WHAT TO PRODUCE =
Restate the data that follows exactly as it stands, beginning with the first line and ending with the line that contains "Concordar (1615, 1693)".

RECORDS TO USE =
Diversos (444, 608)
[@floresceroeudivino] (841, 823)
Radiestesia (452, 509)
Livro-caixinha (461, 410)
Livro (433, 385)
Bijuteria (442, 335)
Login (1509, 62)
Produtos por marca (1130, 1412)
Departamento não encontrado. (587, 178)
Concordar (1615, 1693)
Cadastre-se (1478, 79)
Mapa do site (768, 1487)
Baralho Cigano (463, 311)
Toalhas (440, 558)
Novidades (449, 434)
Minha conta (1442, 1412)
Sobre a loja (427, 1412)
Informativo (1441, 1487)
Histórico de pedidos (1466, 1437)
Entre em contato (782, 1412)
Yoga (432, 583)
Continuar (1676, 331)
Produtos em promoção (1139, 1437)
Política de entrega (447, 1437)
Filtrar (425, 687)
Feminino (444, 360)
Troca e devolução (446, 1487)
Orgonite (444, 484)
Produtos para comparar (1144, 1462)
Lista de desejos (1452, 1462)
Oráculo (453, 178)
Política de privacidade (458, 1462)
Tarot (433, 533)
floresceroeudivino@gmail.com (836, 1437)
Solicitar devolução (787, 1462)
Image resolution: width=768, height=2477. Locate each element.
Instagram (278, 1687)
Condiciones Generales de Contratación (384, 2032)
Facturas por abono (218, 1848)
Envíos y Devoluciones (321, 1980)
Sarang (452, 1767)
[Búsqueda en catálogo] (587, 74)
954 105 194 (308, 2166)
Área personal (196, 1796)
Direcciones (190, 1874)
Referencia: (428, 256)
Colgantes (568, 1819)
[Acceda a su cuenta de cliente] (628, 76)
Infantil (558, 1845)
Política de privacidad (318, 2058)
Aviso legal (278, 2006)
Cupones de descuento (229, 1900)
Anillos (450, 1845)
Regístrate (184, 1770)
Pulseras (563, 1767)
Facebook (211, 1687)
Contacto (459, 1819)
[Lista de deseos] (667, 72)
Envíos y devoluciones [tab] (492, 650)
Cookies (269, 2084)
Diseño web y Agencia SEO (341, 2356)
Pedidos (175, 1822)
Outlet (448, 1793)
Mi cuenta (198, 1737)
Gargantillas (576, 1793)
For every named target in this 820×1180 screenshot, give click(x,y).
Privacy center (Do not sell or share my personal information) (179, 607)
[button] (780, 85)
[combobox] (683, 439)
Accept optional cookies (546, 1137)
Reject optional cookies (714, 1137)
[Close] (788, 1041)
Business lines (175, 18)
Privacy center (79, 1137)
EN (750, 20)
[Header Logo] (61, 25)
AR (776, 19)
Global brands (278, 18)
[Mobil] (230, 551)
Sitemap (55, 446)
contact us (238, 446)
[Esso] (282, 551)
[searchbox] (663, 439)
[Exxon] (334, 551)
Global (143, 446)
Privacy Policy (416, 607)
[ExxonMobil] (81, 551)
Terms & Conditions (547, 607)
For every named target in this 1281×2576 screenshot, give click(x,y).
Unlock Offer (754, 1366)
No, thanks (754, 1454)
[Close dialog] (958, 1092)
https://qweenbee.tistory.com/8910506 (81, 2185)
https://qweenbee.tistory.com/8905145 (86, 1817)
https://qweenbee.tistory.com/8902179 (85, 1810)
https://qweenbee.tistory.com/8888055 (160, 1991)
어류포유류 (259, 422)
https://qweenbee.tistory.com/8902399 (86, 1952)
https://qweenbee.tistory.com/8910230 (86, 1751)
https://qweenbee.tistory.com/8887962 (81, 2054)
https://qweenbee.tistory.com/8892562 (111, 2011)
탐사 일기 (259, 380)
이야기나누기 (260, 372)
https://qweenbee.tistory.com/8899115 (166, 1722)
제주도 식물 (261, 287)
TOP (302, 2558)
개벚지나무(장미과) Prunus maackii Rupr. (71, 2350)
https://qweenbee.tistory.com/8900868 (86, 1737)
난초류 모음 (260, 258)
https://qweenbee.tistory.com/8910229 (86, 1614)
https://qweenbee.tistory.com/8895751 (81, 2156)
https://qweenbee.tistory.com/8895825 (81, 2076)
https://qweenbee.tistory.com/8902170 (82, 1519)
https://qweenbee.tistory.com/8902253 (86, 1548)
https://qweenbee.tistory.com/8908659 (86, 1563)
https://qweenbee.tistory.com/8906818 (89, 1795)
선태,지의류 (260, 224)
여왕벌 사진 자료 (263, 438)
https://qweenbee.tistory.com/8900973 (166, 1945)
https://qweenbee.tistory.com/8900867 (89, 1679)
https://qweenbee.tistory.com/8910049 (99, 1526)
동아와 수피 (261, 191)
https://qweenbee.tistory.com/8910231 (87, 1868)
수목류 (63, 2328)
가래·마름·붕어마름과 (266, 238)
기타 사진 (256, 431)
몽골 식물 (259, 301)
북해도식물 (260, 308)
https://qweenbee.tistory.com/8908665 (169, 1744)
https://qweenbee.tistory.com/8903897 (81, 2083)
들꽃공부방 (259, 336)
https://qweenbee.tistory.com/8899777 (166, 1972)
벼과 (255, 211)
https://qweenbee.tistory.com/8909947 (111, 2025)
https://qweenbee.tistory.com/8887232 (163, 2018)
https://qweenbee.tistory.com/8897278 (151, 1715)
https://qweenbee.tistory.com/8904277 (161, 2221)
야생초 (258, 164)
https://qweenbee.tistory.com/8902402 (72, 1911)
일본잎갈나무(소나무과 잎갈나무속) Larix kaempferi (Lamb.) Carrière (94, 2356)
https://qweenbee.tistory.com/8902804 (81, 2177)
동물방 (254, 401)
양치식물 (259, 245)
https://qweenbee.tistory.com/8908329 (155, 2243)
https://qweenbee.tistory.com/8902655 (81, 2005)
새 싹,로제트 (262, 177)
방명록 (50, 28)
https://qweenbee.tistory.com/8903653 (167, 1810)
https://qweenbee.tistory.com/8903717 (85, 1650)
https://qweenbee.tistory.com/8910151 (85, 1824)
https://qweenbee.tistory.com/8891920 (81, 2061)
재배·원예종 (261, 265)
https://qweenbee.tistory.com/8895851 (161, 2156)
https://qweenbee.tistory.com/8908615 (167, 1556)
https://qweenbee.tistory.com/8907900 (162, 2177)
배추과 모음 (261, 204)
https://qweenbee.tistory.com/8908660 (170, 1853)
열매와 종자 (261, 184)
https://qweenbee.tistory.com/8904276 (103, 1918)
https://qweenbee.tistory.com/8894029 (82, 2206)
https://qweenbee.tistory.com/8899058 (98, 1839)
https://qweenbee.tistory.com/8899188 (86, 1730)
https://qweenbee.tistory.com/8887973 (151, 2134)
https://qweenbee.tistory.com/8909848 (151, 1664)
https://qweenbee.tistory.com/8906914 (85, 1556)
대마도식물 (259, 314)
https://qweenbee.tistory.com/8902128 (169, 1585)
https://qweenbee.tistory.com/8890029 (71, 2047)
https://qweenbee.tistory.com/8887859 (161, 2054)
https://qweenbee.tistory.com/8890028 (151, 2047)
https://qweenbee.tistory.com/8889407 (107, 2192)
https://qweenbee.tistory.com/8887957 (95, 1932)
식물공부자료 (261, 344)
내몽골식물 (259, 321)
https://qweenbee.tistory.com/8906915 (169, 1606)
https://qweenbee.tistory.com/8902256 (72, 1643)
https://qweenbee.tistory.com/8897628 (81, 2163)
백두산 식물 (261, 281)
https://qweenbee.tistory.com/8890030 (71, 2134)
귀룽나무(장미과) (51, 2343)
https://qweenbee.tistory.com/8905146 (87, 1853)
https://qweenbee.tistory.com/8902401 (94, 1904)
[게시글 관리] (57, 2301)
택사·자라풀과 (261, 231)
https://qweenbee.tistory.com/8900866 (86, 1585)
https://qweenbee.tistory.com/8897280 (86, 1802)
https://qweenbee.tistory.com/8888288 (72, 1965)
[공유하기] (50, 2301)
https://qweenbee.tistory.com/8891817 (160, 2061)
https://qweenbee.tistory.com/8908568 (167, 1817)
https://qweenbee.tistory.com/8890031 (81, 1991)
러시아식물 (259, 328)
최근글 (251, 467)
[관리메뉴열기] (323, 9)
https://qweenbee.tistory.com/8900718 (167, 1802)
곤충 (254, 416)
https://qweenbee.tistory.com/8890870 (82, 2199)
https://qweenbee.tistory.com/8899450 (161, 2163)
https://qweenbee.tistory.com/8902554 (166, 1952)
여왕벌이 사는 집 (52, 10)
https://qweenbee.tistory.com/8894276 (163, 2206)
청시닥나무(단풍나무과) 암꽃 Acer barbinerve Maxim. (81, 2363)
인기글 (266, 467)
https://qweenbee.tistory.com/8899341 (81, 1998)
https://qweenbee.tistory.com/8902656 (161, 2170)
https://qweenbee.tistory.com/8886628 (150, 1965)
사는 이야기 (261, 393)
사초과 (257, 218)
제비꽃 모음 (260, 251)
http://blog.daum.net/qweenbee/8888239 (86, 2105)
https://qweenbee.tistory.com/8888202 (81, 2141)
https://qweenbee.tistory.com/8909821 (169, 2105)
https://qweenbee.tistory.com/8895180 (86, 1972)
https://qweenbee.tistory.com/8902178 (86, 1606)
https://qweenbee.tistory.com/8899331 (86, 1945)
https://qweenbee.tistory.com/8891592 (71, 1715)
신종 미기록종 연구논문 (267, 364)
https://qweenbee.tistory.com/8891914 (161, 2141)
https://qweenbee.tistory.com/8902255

SOLUTION TO THE EXERCISE =
Diversos (444, 608)
[@floresceroeudivino] (841, 823)
Radiestesia (452, 509)
Livro-caixinha (461, 410)
Livro (433, 385)
Bijuteria (442, 335)
Login (1509, 62)
Produtos por marca (1130, 1412)
Departamento não encontrado. (587, 178)
Concordar (1615, 1693)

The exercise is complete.